Real-World PlantUML Deployment Diagram Examples
Example 1: Classic Three-Tier Web Setup (Nodes & Protocols)
This boilerplate models a standard modern corporate application structure, mapping an external content distribution network, an application server cluster, and a secured internal database host tier.
@startuml
cloud "Public Internet" as net
node "Cloudflare CDN Edge" as cdn
frame "Demilitarized Zone (DMZ)" {
node "Nginx Load Balancer Server" as proxy
}
frame "Private Application VPC Subnet" {
node "Ubuntu Server 22.04" as app_node {
artifact "core_api.jar" as application
}
}
database "Managed Database Tier" {
node "PostgreSQL Primary Cluster" as db_master
}
' Establish topological connection wires
net -- cdn : "HTTPS"
cdn -- proxy : "HTTPS (TLS 1.3)"
proxy -- app_node : "HTTP (Port 8080)"
app_node -- db_master : "TCP/IP (Port 5432)"
@enduml Syntax Breakdown: This map clearly dictates security perimeters. The compiled asset core_api.jar is nested safely inside the app_node server box. Network pathways scale cleanly inward, establishing strict protocol rules for every segment from the public web edge down to the managed database tier.
Example 2: Cloud-Native Container Architecture (Kubernetes & AWS Mesh)

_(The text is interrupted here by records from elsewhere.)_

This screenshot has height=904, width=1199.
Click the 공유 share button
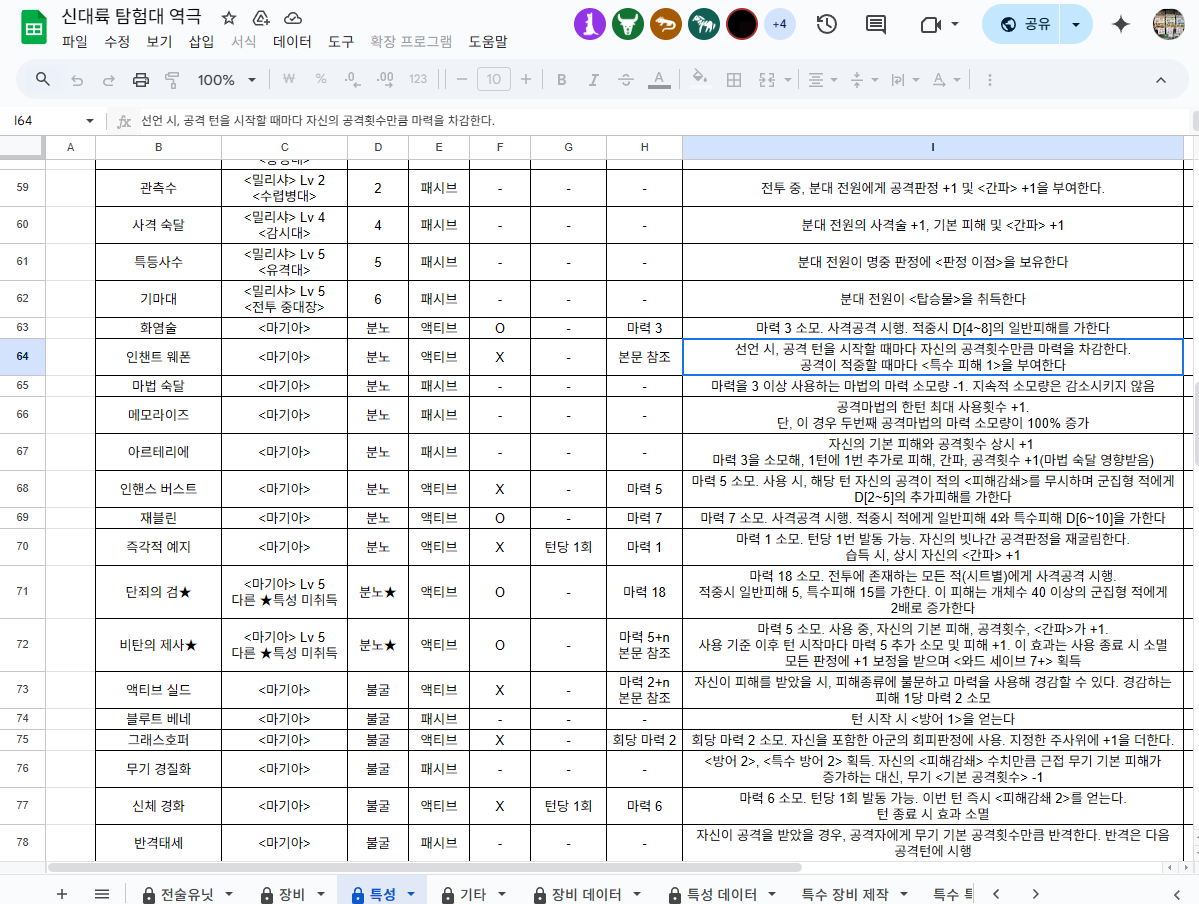pyautogui.click(x=1024, y=25)
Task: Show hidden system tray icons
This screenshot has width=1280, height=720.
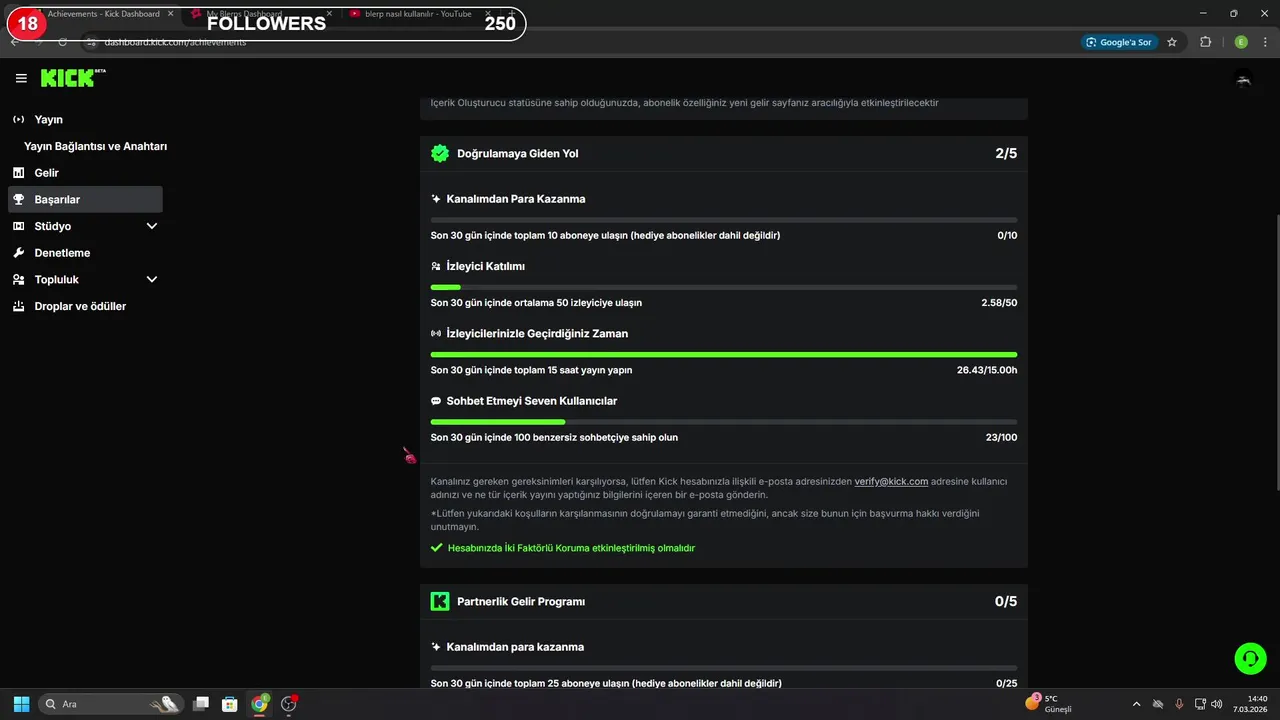Action: tap(1136, 704)
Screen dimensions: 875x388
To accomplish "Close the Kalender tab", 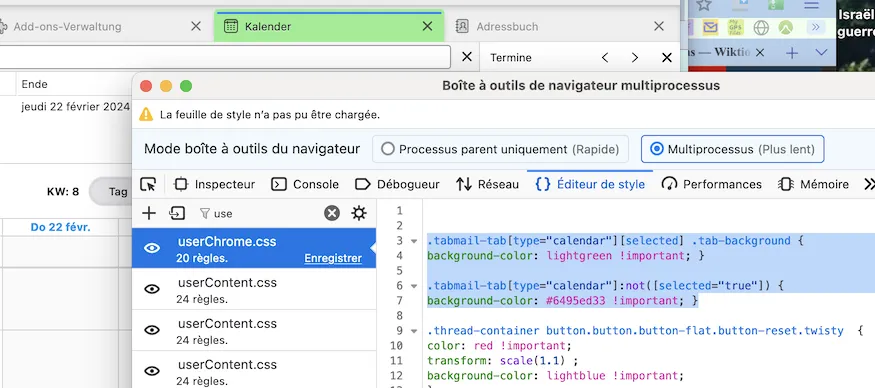I will [x=427, y=26].
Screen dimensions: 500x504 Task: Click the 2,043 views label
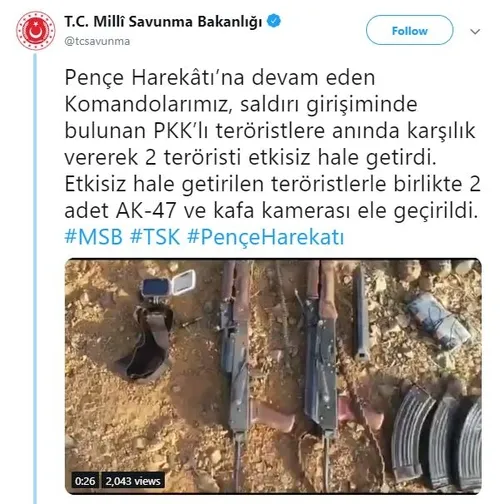[x=133, y=481]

This advanced enterprise blueprint maps a highly scalable, multi-region cloud deployment. It utilizes nested node layouts to visualize a load-balanced Kubernetes container system interacting with standalone cloud databases.
@startuml
cloud "Amazon Web Services (AWS)" {
node "AWS Application Load Balancer" as alb
frame "Availability Zone: us-east-1a" {
node "EC2 Worker Node Node A" as ec2_a {
node "K8s Pod: Web Frontend" as pod_web_a
node "K8s Pod: Order API" as pod_api_a
}
}
frame "Availability Zone: us-east-1b" {
node "EC2 Worker Node Node B" as ec2_b {
node "K8s Pod: Web Frontend" as pod_web_b
node "K8s Pod: Order API" as pod_api_b
}
}
storage "AWS Aurora Serverless Clusters" {
database "Customer Database" as rds_db
}
}
' Route infrastructure orchestration lines
alb -- pod_web_a : "HTTP Round-Robin"
alb -- pod_web_b : "HTTP Round-Robin"
pod_web_a -- pod_api_a : "Internal gRPC"
pod_web_b -- pod_api_b : "Internal gRPC"
pod_api_a -- rds_db : "SSL/TCP"
pod_api_b -- rds_db : "SSL/TCP"
@enduml Syntax Breakdown: By nesting node targets within child node structures, this template models a containerized layout perfectly (Pods executing inside EC2 Virtual Machines). The application load balancer seamlessly distributes incoming requests across availability zones, while the cluster components route database calls back into a shared storage pool.